* begin *
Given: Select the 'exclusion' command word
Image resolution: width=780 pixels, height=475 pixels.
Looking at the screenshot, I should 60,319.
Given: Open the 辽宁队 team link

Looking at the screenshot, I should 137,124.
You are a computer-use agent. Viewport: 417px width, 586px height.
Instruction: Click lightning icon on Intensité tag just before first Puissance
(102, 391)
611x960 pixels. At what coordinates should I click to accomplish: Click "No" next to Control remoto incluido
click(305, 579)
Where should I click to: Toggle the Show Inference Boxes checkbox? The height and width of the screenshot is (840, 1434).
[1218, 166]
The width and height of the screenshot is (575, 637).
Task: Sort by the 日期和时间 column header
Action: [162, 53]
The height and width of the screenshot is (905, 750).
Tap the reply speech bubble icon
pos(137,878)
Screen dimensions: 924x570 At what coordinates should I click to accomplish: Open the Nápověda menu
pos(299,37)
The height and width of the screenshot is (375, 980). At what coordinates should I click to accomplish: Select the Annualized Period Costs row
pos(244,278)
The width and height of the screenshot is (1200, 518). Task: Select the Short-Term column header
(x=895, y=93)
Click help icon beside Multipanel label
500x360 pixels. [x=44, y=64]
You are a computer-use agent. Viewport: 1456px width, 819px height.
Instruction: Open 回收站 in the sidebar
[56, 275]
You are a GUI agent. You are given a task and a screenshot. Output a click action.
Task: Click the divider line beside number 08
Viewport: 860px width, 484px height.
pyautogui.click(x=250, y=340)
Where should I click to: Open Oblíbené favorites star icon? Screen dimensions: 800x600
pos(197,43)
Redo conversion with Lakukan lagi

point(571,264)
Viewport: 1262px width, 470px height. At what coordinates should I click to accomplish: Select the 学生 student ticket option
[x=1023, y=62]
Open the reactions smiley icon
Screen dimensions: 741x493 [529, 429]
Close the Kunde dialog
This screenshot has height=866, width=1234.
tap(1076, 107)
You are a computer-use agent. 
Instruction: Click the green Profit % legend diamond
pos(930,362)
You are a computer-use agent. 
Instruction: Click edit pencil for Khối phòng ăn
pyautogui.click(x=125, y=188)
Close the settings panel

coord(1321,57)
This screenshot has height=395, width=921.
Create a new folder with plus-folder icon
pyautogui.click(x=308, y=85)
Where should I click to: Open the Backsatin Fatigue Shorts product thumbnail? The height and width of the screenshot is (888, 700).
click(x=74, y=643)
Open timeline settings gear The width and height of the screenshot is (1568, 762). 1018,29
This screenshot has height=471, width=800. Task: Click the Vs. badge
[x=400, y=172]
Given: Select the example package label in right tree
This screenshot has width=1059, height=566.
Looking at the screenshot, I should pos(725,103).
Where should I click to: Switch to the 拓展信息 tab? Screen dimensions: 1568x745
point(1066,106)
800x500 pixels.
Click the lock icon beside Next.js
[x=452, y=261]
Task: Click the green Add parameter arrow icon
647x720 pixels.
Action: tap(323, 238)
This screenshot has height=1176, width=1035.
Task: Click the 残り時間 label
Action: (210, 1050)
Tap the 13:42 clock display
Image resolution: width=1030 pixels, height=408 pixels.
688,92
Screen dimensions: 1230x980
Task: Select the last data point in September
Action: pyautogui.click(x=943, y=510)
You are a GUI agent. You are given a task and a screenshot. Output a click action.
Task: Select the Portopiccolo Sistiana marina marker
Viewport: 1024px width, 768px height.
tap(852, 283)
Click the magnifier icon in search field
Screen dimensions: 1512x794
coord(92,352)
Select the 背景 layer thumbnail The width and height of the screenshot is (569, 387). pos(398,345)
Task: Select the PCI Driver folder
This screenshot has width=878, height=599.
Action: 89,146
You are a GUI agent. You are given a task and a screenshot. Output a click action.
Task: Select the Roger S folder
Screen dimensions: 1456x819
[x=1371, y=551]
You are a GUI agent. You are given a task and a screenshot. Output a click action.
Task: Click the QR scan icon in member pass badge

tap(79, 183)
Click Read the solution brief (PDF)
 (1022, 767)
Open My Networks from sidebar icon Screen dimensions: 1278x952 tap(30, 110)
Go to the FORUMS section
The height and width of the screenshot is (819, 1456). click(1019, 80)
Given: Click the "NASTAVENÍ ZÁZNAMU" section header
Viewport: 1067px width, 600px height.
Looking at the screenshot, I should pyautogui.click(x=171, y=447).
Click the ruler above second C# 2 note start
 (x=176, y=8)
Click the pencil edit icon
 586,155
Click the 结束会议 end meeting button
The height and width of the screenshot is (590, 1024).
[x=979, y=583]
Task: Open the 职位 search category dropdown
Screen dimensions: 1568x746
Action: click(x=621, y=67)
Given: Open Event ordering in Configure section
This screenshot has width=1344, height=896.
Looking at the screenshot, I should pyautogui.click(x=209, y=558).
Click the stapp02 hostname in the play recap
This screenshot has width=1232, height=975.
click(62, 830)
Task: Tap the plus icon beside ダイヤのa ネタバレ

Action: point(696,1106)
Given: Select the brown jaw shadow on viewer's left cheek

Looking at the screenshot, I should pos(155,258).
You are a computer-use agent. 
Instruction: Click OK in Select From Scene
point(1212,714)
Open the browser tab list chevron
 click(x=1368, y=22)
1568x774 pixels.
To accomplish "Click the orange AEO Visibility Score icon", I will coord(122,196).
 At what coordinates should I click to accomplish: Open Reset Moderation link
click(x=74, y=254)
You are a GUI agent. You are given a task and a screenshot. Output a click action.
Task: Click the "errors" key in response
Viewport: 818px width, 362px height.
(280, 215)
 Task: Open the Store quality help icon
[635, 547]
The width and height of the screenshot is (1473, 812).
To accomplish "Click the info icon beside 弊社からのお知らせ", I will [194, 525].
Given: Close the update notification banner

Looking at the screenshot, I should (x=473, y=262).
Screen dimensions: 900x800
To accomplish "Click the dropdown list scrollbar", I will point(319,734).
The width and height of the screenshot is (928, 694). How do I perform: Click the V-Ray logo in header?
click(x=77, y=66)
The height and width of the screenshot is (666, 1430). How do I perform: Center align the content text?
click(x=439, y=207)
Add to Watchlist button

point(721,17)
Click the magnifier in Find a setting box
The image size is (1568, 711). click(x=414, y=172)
* end *
Format the material from its first line through the line containing "Action: [162, 53]" as a JSON list of strings, one string per line, with blank lines left out.

[
  "Given: Select the 'exclusion' command word",
  "Image resolution: width=780 pixels, height=475 pixels.",
  "Looking at the screenshot, I should 60,319.",
  "Given: Open the 辽宁队 team link",
  "Looking at the screenshot, I should 137,124.",
  "You are a computer-use agent. Viewport: 417px width, 586px height.",
  "Instruction: Click lightning icon on Intensité tag just before first Puissance",
  "(102, 391)",
  "611x960 pixels. At what coordinates should I click to accomplish: Click \"No\" next to Control remoto incluido",
  "click(305, 579)",
  "Where should I click to: Toggle the Show Inference Boxes checkbox? The height and width of the screenshot is (840, 1434).",
  "[1218, 166]",
  "The width and height of the screenshot is (575, 637).",
  "Task: Sort by the 日期和时间 column header",
  "Action: [162, 53]"
]